5. Common Mistakes to Avoid
1. Confusing AD/AS with Micro D/S: In Micro, the price is for one good. In Macro, the "Price" is the General Price Level (an index of all prices). Don't use "Price" and "Quantity" on your axes; use "GPL" and "Real National Income/Output (Y)."
2. Forgetting the "Unit" in Cost: When talking about SRAS, always refer to unit costs of production (cost per item), not just total costs.
3. Misunderstanding the Multiplier: Remember that the multiplier works in reverse too! A small cut in investment can lead to a large drop in National Income.
Did you know?
Singapore has a very small multiplier compared to larger countries like the USA. Why? Because we are a small, open economy with a very high mpm (we import almost everything) and a high mps (compulsory savings like CPF). This means money "leaks out" of our circular flow very quickly!
Final Summary Checklist
Before you move on to Macroeconomic Issues, make sure you can:
[ ] List the components of AD: \( C, I, G, (X-M) \).

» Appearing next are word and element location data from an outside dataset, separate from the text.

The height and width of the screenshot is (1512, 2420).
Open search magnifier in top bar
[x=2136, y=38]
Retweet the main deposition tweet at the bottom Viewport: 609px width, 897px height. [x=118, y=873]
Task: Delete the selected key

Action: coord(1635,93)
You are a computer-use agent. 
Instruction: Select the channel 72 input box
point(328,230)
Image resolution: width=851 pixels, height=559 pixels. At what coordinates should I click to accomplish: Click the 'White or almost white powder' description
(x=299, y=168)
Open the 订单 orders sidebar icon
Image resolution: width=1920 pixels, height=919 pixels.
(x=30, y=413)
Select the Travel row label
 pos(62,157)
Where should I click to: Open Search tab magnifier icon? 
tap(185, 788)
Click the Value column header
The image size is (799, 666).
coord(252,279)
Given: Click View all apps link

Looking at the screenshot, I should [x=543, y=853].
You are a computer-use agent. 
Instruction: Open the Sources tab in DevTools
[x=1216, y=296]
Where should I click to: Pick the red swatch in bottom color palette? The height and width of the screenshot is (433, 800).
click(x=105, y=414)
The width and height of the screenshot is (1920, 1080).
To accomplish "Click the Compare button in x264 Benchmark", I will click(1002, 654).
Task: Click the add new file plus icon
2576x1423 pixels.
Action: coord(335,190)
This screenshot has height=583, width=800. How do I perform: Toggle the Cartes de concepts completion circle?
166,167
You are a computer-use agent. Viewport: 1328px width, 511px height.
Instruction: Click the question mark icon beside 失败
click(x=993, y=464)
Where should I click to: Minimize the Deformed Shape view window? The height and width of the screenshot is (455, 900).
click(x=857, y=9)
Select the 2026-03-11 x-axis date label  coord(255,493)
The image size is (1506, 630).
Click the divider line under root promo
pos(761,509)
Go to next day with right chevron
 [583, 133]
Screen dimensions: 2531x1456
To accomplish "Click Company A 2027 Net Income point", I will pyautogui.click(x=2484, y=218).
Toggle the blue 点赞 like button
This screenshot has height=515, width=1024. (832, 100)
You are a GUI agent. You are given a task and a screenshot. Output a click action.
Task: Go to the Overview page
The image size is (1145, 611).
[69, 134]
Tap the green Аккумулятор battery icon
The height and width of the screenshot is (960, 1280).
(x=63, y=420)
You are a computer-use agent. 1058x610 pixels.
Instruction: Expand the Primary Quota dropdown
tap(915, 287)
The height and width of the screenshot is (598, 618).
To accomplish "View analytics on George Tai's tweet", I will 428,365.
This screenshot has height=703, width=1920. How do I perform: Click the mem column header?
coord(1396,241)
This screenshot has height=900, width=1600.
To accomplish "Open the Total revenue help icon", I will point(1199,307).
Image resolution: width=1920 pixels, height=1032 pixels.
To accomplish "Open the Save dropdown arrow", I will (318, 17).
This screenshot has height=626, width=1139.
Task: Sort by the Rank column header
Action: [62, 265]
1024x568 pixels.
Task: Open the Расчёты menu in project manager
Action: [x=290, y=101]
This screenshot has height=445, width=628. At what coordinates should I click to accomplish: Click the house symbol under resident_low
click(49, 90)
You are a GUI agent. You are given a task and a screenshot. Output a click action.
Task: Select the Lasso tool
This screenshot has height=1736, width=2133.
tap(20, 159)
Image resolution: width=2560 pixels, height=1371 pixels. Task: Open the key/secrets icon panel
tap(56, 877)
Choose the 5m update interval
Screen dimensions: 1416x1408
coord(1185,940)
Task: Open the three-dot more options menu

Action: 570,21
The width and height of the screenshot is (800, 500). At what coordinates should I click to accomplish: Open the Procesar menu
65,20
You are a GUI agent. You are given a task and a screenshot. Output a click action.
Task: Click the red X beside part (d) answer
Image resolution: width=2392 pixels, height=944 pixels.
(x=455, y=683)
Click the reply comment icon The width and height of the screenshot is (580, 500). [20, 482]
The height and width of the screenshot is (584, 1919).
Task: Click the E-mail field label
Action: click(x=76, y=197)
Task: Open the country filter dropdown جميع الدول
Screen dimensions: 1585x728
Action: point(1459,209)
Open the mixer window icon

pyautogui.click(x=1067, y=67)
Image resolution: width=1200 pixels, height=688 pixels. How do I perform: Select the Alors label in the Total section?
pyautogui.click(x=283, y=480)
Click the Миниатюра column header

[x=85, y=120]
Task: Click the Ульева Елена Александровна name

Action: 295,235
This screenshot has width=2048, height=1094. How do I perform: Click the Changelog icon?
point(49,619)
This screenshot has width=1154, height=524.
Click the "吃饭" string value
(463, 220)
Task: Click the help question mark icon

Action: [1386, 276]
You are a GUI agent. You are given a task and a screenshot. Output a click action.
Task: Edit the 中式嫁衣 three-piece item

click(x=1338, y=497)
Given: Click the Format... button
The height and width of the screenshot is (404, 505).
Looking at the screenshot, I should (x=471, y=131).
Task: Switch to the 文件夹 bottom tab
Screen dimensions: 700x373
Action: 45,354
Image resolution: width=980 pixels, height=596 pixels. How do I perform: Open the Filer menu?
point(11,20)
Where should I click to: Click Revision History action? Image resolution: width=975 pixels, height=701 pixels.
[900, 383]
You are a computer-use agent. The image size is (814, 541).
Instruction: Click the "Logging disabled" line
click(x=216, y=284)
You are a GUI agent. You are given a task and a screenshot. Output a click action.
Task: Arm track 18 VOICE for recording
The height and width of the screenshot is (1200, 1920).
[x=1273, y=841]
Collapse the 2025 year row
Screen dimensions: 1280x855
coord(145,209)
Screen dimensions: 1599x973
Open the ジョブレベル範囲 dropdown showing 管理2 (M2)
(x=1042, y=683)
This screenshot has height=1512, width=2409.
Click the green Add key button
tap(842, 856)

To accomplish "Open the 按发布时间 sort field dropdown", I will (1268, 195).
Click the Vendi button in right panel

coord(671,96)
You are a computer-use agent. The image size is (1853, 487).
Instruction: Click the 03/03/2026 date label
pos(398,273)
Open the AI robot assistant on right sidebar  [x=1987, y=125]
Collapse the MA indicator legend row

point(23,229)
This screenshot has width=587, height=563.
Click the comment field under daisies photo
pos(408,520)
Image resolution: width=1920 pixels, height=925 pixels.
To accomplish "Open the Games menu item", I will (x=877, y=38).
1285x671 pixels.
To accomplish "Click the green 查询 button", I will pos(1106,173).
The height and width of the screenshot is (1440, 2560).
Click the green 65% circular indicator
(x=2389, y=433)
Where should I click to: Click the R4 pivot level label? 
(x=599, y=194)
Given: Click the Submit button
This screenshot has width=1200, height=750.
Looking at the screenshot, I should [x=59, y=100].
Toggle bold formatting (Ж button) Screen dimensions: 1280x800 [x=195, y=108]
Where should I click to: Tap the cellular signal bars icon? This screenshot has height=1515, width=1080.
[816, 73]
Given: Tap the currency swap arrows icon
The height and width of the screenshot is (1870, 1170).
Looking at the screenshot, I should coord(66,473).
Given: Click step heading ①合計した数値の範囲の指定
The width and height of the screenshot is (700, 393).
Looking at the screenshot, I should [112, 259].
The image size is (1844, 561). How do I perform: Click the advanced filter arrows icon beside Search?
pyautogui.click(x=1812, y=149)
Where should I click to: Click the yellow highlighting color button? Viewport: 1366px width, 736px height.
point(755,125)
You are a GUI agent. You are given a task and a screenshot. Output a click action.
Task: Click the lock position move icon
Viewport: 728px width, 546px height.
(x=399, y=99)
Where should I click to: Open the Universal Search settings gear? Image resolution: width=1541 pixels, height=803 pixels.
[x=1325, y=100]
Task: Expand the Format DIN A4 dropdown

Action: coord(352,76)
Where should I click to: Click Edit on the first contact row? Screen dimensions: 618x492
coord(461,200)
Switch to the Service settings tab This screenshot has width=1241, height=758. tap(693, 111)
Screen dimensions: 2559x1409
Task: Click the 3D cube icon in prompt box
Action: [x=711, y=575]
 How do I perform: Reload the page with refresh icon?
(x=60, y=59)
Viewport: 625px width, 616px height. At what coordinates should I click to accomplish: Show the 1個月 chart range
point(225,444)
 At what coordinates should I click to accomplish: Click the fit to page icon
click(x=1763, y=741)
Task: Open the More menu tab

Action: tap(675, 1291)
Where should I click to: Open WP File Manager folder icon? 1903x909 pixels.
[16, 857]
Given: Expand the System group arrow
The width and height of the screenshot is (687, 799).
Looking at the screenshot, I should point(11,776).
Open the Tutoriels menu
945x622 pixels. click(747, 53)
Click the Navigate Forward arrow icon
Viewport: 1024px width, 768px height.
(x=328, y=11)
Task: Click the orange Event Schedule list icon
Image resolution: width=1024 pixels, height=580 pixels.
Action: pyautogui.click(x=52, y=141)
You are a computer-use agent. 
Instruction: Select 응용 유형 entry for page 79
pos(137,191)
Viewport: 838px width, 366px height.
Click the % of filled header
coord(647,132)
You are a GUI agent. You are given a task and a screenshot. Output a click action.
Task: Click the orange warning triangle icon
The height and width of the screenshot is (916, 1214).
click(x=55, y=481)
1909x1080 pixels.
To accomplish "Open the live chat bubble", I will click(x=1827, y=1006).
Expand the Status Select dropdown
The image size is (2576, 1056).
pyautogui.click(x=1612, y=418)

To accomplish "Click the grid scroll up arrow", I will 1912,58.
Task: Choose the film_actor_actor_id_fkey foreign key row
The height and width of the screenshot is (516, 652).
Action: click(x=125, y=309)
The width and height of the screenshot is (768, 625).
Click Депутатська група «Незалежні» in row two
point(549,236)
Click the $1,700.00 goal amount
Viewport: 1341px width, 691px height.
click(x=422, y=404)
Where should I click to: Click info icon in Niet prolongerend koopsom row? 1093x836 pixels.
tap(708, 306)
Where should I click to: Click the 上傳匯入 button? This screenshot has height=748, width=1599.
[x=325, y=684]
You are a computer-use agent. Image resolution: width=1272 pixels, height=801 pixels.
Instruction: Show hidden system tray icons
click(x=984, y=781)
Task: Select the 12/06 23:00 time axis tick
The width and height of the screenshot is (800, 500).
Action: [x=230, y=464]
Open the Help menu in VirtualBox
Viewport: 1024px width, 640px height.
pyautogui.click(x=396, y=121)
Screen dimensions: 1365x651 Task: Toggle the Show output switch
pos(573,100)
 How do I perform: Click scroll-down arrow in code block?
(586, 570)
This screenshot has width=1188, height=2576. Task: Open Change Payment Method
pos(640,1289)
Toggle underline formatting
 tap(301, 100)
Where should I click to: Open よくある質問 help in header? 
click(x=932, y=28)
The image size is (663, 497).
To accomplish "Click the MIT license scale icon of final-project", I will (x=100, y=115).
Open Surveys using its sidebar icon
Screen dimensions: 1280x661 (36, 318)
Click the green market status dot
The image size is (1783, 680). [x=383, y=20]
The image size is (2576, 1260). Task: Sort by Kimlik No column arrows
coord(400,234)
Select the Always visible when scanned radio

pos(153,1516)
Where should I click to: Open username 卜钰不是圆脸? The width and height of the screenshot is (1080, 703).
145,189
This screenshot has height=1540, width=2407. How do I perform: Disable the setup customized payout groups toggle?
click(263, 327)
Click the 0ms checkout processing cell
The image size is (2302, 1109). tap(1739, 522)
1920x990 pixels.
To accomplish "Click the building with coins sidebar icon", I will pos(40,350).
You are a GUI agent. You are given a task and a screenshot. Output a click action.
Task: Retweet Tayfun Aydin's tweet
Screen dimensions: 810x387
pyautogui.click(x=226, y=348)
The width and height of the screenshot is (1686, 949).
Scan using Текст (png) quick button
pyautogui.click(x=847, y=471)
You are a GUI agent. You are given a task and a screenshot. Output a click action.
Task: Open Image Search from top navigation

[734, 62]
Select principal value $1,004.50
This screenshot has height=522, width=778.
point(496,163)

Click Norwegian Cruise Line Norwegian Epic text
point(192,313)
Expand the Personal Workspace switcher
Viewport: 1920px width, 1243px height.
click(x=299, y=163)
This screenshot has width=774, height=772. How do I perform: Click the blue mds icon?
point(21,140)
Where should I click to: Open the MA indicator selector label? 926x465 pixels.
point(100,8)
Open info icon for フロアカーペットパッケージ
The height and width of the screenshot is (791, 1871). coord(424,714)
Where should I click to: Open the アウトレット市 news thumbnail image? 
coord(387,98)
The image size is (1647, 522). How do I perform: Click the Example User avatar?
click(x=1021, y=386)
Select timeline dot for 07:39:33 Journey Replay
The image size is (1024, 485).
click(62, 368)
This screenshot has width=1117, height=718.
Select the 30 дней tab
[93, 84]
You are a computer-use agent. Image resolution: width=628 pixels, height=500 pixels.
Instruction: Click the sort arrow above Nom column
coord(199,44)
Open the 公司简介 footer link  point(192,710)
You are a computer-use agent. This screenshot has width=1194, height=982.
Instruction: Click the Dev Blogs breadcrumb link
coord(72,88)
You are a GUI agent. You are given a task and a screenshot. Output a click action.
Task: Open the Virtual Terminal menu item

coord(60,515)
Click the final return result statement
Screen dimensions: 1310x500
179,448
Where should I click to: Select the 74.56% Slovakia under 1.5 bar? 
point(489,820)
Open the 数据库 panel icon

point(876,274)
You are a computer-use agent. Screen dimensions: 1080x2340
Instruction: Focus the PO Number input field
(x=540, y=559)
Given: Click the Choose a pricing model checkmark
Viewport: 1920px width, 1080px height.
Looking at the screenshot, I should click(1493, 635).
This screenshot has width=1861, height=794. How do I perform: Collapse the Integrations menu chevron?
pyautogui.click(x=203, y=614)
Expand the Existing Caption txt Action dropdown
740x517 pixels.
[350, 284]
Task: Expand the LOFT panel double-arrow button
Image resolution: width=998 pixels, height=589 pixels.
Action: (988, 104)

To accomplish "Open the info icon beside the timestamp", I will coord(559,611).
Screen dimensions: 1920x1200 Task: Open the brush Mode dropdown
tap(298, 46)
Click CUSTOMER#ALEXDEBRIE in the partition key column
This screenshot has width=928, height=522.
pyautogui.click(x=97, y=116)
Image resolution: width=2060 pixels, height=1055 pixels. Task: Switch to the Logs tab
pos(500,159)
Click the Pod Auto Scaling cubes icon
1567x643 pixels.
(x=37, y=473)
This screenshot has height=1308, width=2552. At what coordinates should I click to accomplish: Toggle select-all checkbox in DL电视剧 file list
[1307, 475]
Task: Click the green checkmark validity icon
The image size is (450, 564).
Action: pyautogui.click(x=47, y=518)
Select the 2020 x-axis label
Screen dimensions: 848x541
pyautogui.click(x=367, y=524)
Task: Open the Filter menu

[ ] Explain what shifts SRAS (costs) vs. LRAS (capacity).
[ ] Describe how AD and AS interact to find the equilibrium GPL and Output.
[ ] Explain the Multiplier process and use the formula \( k = \frac{1}{MPW} \).
[ ] Distinguish between autonomous and induced spending.
Keep practicing your diagrams! A clear, well-labelled AD/AS graph is your best friend in the H2 Economics exam.